В словах как-то не ощущалась нужда. Никита был слишком растворен в том новом невероятном лучистом покое и потому, видимо, с запозданием приметил, что его подруга все глубже кутается в широкий воротник пальто.
— Какая же я свинья! — воскликнул он с горячностью, которая показалась бы случайному прохожему, пожалуй, нарочитой. — Даша… Ты же замерзла!
— Да нет… Так… Совсем чуть-чуть, — торопилась извинить его рассеянность девушка.
— Послушай, Даша, у меня тут недалече друг живет. В двух шагах. Может, зайдем?
— Как скажешь.
Но свидетелями какой удивительной картины, какой гротескной сцены они стали, приблизившись к дому Никитиного друга, под которым тот подразумевал Федора Тютчева! Еще издали можно было уловить какой-то шум. И вот что они увидели. Стихотворец, стоя на своем балконе третьего этажа, бросал вниз всякие вещи и при этом велегласно декламировал стихи, а под балконом бегала, подбирала брошенное та самая худосочная особа, падчерица некоего влиятельного генерала от литературы, опять в каких-то очень смелых замызганных джинсовых нарядах, и ругалась же та особа на Федора Тютчева ругательски, такими словами, что — уф!
Питомец муз читал:
А вниз летели пестрые, точно нездешние птицы, бутылки иноземных шампуней, магнитофонные кассеты, букеты искусственных цветов, пачки сигарет, всякие шмотки анилиновых расцветок, пивные жестянки прямо в пластиковых упаковках, журналы, пластинки, сумки… Федор Тютчев отправлял за перила балкона все эти штуки по одной, не торопясь, после каждого броска отвешивая подчеркнуто театральный поклон, и не переставая декламировать:
— Ублюдок! — горлопанила мечущаяся под балконом представительница нежного пола, собирая брошенные предметы в два объемистых дорогих чемодана. — Ты еще пожалеешь об этом! Характер показываешь?! Ну так…….! Я тебя, собаку паршивую, под забором нашла… Я тебя….. папайей кормила! Ты хоть знал в своей Рязани, что такое папайя?!……….!….. неблагодарная! Но ты меня еще попомнишь! ………..!
Когда бранчливая особа собрала и упаковала в чемодан последние предметы, она наконец прекратила бурливый поток упреков и обвинений, густо оснащенный крепким словом, и, выдвинув вперед плотно сжатые желтые челюсти, поволокла свой скарб к стоянке такси. Тогда только песнопевец заметил стоявших сторонкой оторопевших Никиту и Дашу.
— Поднимайтесь ко мне! — закричал им Федор Тютчев.
— А это не опасно? — настороженно поинтересовался Никита и махнул свернутой в трубку рукописью в сторону удаляющейся особы.
— Это прекрасно! — кричал поэт. — Давайте, давайте, я чайник ставлю.
Жилище поэта теперь казалось пустым и аскетически ясным. Размытый осенний свет, отражаясь от выбеленных стен, создавал захватившее всю комнату подвижное эфирное тело. И как же хороша была в этом живом трепетном воздухе Даша! И как сосредоточенно-заботен к ней — Никита. А поэт Федор Тютчев выводил поэзы одну за другой, точно ошалевший от вешней сумятицы щегол, и после каждой справлялся у Никиты:
— Ну как?
— Эпигон. Чисто эпигон, — откровенно признавался Никита.
— Чей это эпигон? — наивно округлял глазки пиит.
— Да уж известно чей. Но, как по мне, так, я бы предпочел нынешнее твое эпигонство новаторству былых верлибров.

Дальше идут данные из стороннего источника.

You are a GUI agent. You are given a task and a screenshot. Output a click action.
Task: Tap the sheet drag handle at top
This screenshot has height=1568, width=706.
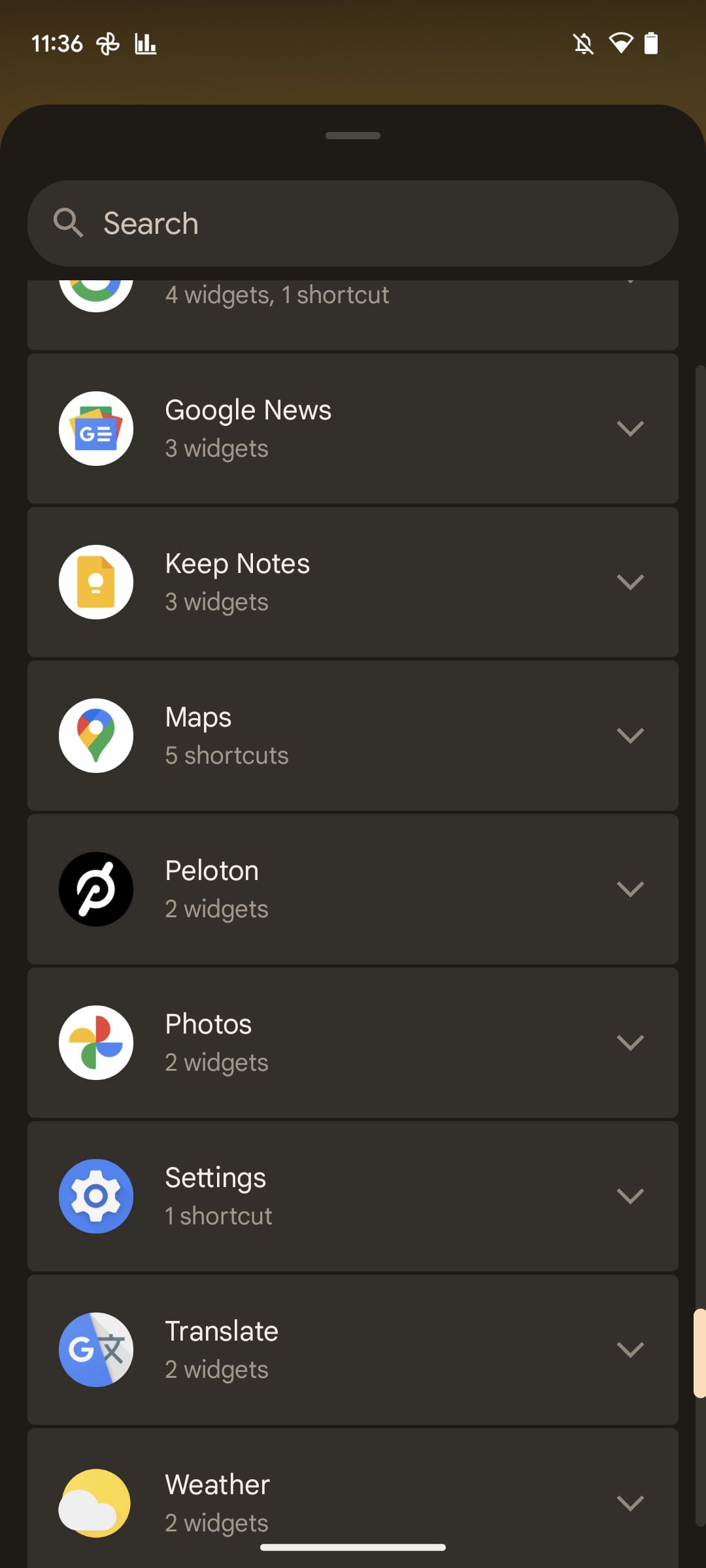[353, 136]
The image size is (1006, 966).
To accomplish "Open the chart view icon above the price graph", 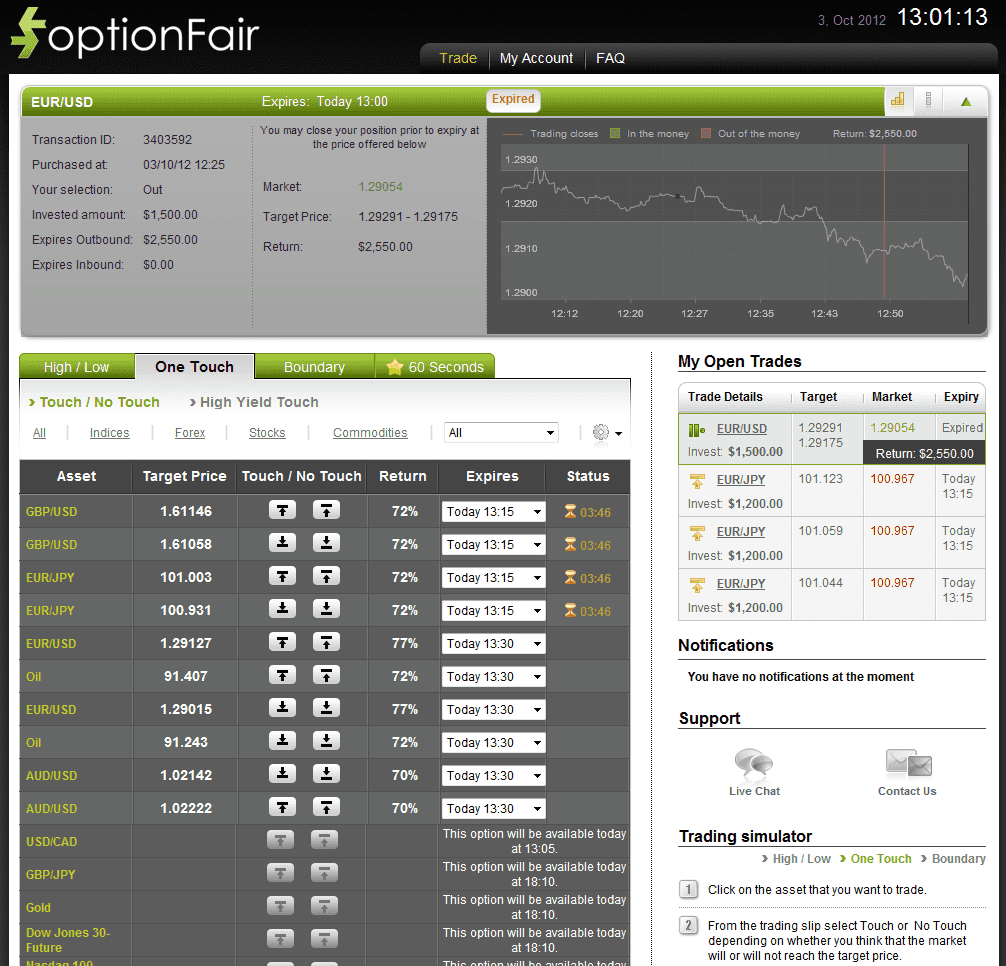I will pyautogui.click(x=897, y=101).
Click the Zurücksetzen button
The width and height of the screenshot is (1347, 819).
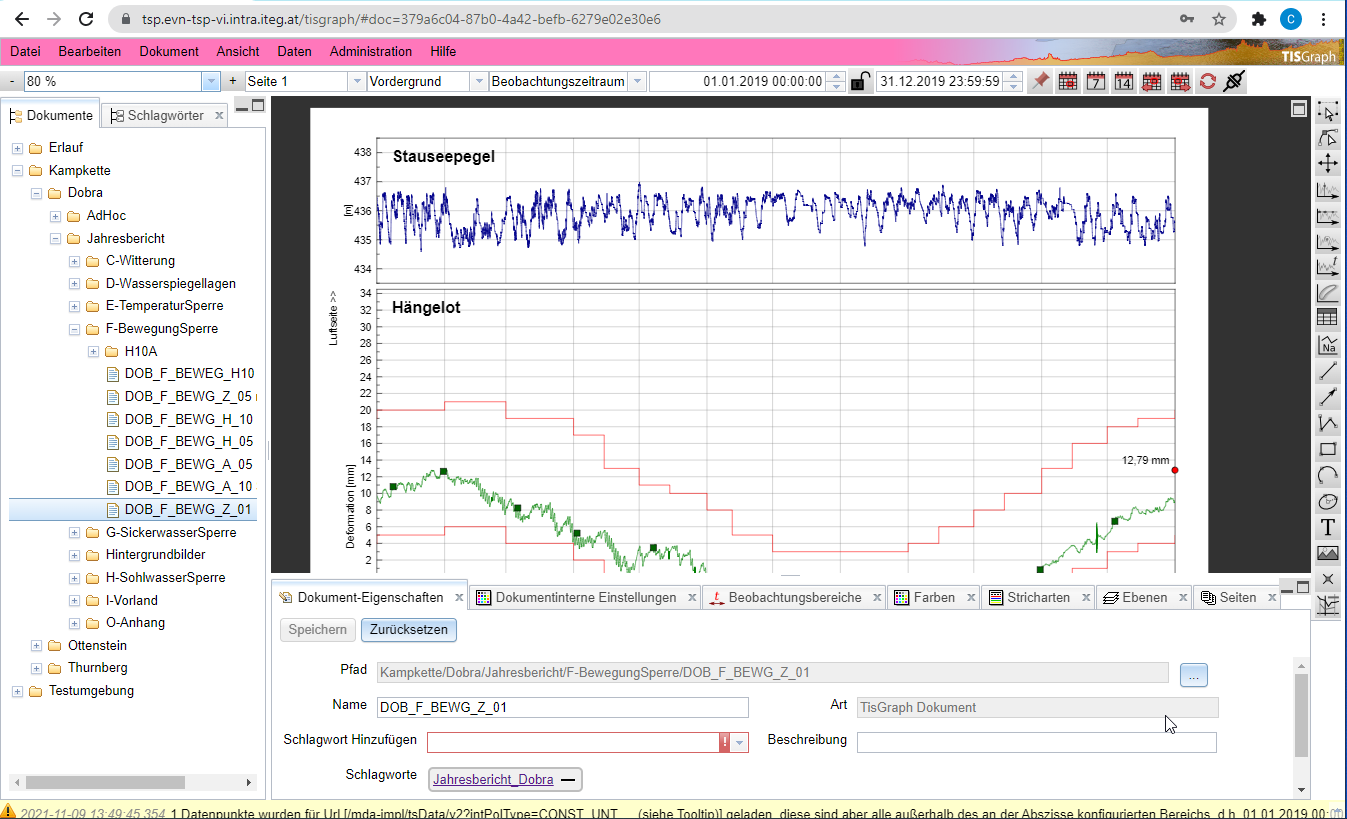408,630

Пили чай. Когда все трое уже осоловели и от чая, и от стихов, Федор Тютчев обратил внимание на предмет в руках Никиты.
— Что это у тебя? — спросил он. — А! Я знаю. Знаю. Это та самая рукопись. Ты начинал мне читать. Мы закончили… Сейчас-сейчас… „Оседлали они борзых коней и поскакали в чистое поле…“ Продолжим, продолжим…
Только Никита не горел тем же воодушевлением;
— Хорош чудить. Какая муха тебя сегодня укусила?
— Но почему нет? — несмело вступилась Даша. — Мне тоже было бы интересно послушать.
Такого прошения оказалось более чем достаточно, чтобы Никита тут же разгладил свернутые листы.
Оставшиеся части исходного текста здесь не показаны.